The only security commercial lenders have for the money they lend is the subject property, so they rely on professional appraisals by a state-certified general appraiser. Certified-general appraisers have more experience and education than certified appraisers who typically conduct a home appraisal. Certified-general professionals can appraise more-complex commercial properties, according to the Uniform Standards of Professional Appraisal Practice.

Approach

There are three approaches to valuing a commercial property: income capitalization, sales comparison and cost.

The income-capitalization approach estimates the property’s current value based on the income it is expected to generate in the future. Specifically, a property is worth the amount of rent the tenants will pay based on leases — or rent-in-place — that extend over the year or next several years.

The sales-comparison approach is most useful when a number of similar properties have been sold recently in the immediate vicinity of the subject. With this approach, the appraiser derives the value by comparing several elements of the subject property with those of similar properties.

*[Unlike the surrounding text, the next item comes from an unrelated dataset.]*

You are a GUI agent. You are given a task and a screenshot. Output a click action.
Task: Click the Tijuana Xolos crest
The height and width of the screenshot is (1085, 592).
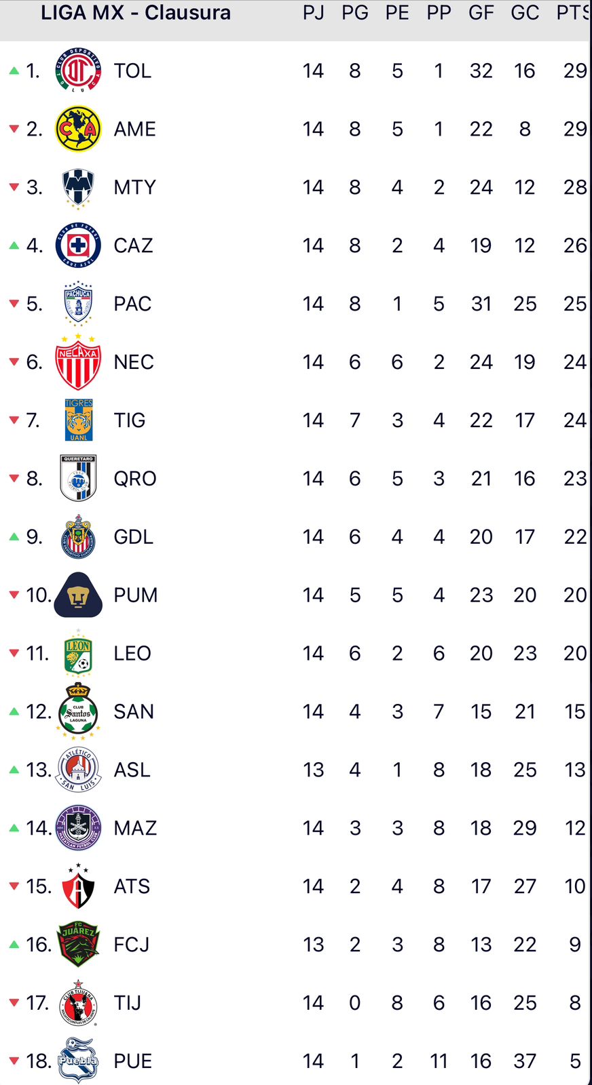(x=78, y=1002)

Finally, the cost approach looks at the property’s value as equivalent to the estimated value of the land plus the current cost of constructing the existing structure. This approach is most effective when valuing a new or nearly new property or when valuing a special-use property for which sales comparables are difficult to locate in the market.

In addition, there are two types of commercial appraisals: limited and complete. A limited appraisal uses one approach to valuing property — either the sales-comparison or the income-capitalization approach. Limited appraisals tend to be easier and less time-consuming. Therefore, they are less expensive.

The complete appraisal incorporates two or three approaches to value, making it more costly. Most traditional lenders require complete appraisals to make a financing decision.

In the small-balance commercial space, however, some lenders may permit limited appraisals for certain property types. This not only saves time in the process, but it also saves money for the borrower.

•  •  •

Finally, the commercial-appraisal report is usually in the form of a summary or narrative report. It’s lengthier than the typical residential appraisal because it contains a multitude of in-depth market research. Where a home appraisal is normally 10 to 15 pages, a commercial appraisal can be 50 to 100 pages.

As you evaluate small-balance commercial lenders, ask how they handle appraisals. Lenders that permit limited appraisals and work with a competitive network will not only take some of the work off your hands, but they also can reduce costs and time for you and your borrowers.